Right tunning of these params might require some extra work to discover the perf cost and right tradeoff.

So, my comment was never meant to be directly applied by any means nor asked a PR to be created. What I commented was validated by this and a small program that shows how those knobs affect sizes. (I see now that Ibrhaim seems gave some wrong advice)

So, my goal was to help shed more light on how someone using this repo could have control on this long-problem.

But I didn't want to change the settings, just do a PR for @jsign since he seems to be busy.

@RubenKelevra, I've never asked you to do any PR for me. The ones that I know are ready to do, be sure I can do it myself (maybe that's why I might be busy ;))
What I did was invest some time in giving more light about a long-haul problem this repo had, just to help other people using this repo who to possibly deal with it. Jumping to say that was a definitive solution is wrong as I quoted myself above.

RubenKelevra · 2020-05-31T12:49:01Z

@jarifibrahim it would be nice if you could take a look at our usage scenario and do some recommendations. Thanks! :)

jarifibrahim · 2020-05-31T12:49:15Z

@Stebalien is there an issue about improving badger options for effective gc? I can send a PR to set the correct options.

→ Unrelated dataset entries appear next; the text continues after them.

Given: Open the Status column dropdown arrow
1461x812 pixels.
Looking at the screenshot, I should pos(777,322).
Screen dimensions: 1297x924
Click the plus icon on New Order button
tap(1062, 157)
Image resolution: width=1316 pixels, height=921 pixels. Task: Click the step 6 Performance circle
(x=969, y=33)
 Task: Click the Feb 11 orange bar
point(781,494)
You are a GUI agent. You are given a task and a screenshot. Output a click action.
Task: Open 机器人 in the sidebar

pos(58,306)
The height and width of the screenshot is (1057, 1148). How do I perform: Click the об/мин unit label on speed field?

jarifibrahim · 2020-05-31T12:49:54Z

@RubenKelevra please point me to the issue which has all the details. I would love to help you guys.

RubenKelevra · 2020-05-31T12:50:15Z

@Stebalien is there an issue about improving badger options for effective gc? I can send a PR to set the correct options.

I think #54 is all we got :)

RubenKelevra · 2020-05-31T13:39:17Z

@jarifibrahim

@RubenKelevra please point me to the issue which has all the details. I would love to help you guys.

I'm not sure you're familiar with the IPFS application, so in short:

We read and write many small chunks of data for the DHT to the database.
We write (by default) up to 256 KByte chunks (maximum 1 MB chunks) to the database associated with a Content ID for storing the actual data
We need a somewhat guaranteed very low response time for reads.
High performance for large write operations would be nice, while no impact for low response time for other operations
Most data stays for a long time
When we delete data, we do this in one large batch (when we run our GC), which is initiated either manually or automatic at a specified database size.
We know how large the database will be allowed to grow - so we could tweak some settings between the default (9 GB) and server usage (multiple TB)
We have some issues with high memory consumption of badger when it runs it's GC with the current settings, sometimes exceeding the memory capacity of the system

We're currently exploring the possibility of an upgrade to version 2, maybe you could give some hints why this might be beneficial for our usecase as well

jarifibrahim · 2020-06-02T17:54:08Z

Hey @RubenKelevra,

We read and write many small chunks of data for the DHT to the database.
We write (by default) up to 256 KByte chunks (maximum 1 MB chunks) to the database associated with a Content ID for storing the actual data
We need a somewhat guaranteed very low response time for reads.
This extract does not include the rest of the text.